Aufgaben:
1. Gib aus der Filmbesprechung den Abschnitt wortgetreu wieder, der mit „Der Ich-Erzähler dieser“ einsetzt und bis einschließlich „jetzt beschützen müsse.“ reicht.
2. Was betreiben Philip und George laut der Filmbesprechung gemeinsam?
3. Schreib die Filmbesprechung im Anschluss an ihren letzten Satz weiter.

Ausgewählter Abschnitt:
····················

Der Ich-Erzähler dieser Geschichte ist ein junger Mann, Peter. Seine Mutter Rose wird von Kirsten Dunst gespielt: Eine Frau in einer Männerwelt. Ihr Mann hat sich umgebracht, der halbwüchsige Sohn ist in sich zurückgezogen. Heute würde man ihn einen »Nerd« nennen, er ist ein Schwächling, einer, der in diese Welt nicht hineinpasst. Peter ist sensibel, weich, sogar feminisiert, ein Stubenhocker, der mit der Natur wenig und dem Leben der Cowboys gar nichts anfangen kann.
Und
eigentlich könnten schon die ersten Sätze verraten, was hier passieren wird, denn Peter sagt, dass er es ist, der seine Mutter jetzt beschützen müsse.
Zunächst aber geht es um etwas vollkommen anderes: Philip und George, gespielt von Benedict Cumberbatch und Jesse Plemons, sind zwei ungleiche Brüder. Sie betreiben zusammen eine große Rinderfarm mit vielen Angestellten. Sie sind reich. Aber das und ihre Kindheit ist alles, was sie gemeinsam haben.

····················

Datensatzinhalt:
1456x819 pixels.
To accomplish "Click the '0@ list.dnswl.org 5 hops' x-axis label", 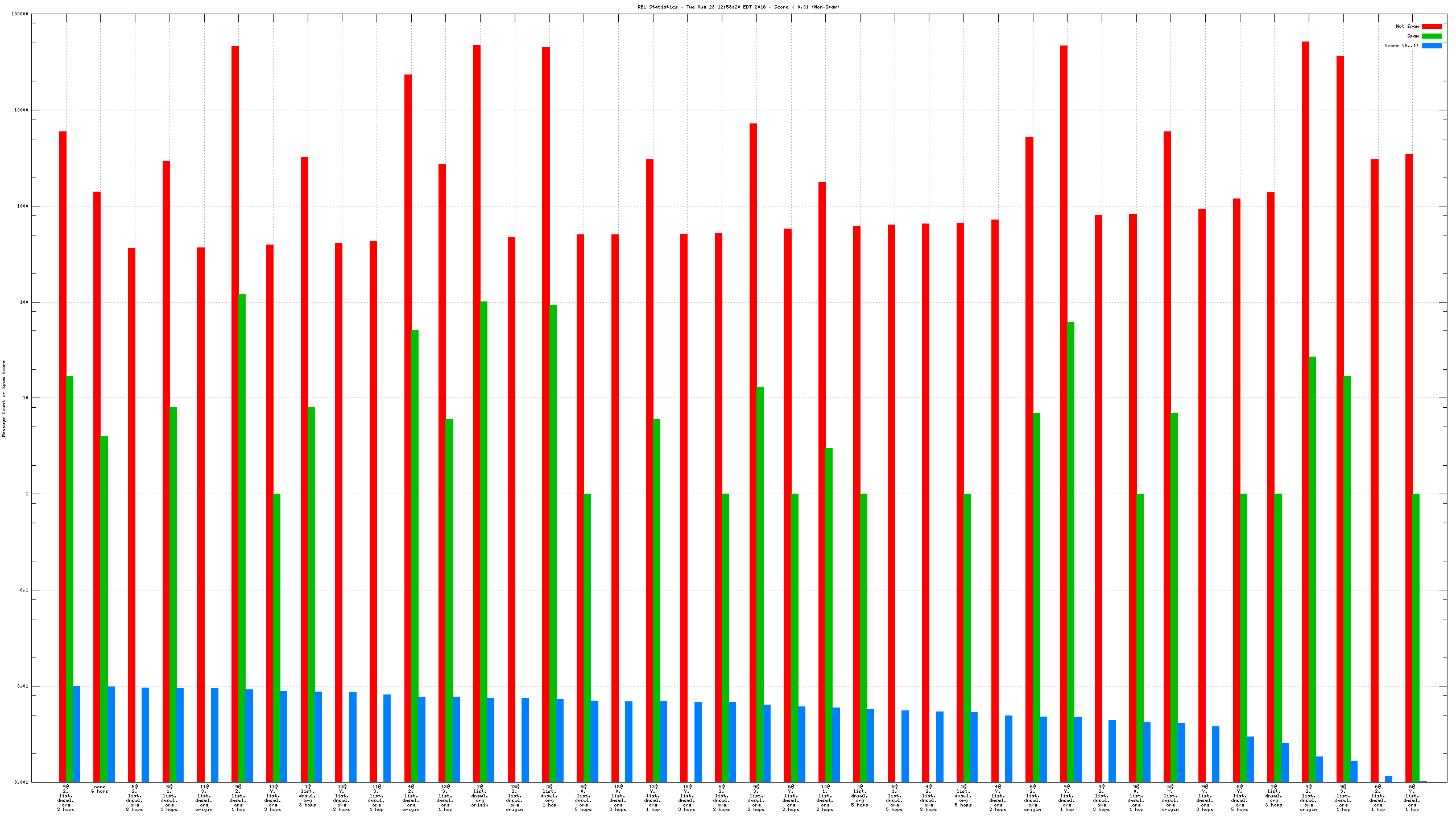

····················

Lösungen:
1.
Der Ich-Erzähler dieser Geschichte ist ein junger Mann, Peter. Seine Mutter Rose wird von Kirsten Dunst gespielt: Eine Frau in einer Männerwelt. Ihr Mann hat sich umgebracht, der halbwüchsige Sohn ist in sich zurückgezogen. Heute würde man ihn einen »Nerd« nennen, er ist ein Schwächling, einer, der in diese Welt nicht hineinpasst. Peter ist sensibel, weich, sogar feminisiert, ein Stubenhocker, der mit der Natur wenig und dem Leben der Cowboys gar nichts anfangen kann.
Und
eigentlich könnten schon die ersten Sätze verraten, was hier passieren wird, denn Peter sagt, dass er es ist, der seine Mutter jetzt beschützen müsse.

2. Eine große Rinderfarm mit vielen Angestellten.

3.
Ansonsten sind sie körperlich wie auch geistig das komplette Gegenteil voneinander. George ist ein bisschen dick, sensibel und höflich, daher wirkt er langsam, manchmal sogar langweilig.
Phil ist durchtrainert und sicherlich intelligenter, aber auch nervöser, unruhiger. Und grausamer. Leben und Haltung der Cowboys, das Cowboytum sind für ihn fast eine Art Religion. Immer wieder erinnert er an einen gewissen legendären Bronco Henry, der für Phil ein Idol ist, und dessen Geist über ihm zu schweben scheint.
Vor Philip haben die Menschen Respekt und Angst, gegenüber George Sympathie und latente Verachtung.
Die Brüder sprechen über sich selber halb im Scherz, halb im Suff als Romulus und Remus. Und sie reden von dem »Wolf, der uns erzog.«
Als der eine Bruder, George die einsame Witwe Rose heiratet, kann der andere, Philip, Zorn, Neid und seine verkappte Homosexualität immer weniger zügeln – so entspinnt sich ein episches Drama voller Destruktivität, bei dem allein die herrlichen Landschaftsbilder Montanas noch für ungebrochene Schönheit sorgen.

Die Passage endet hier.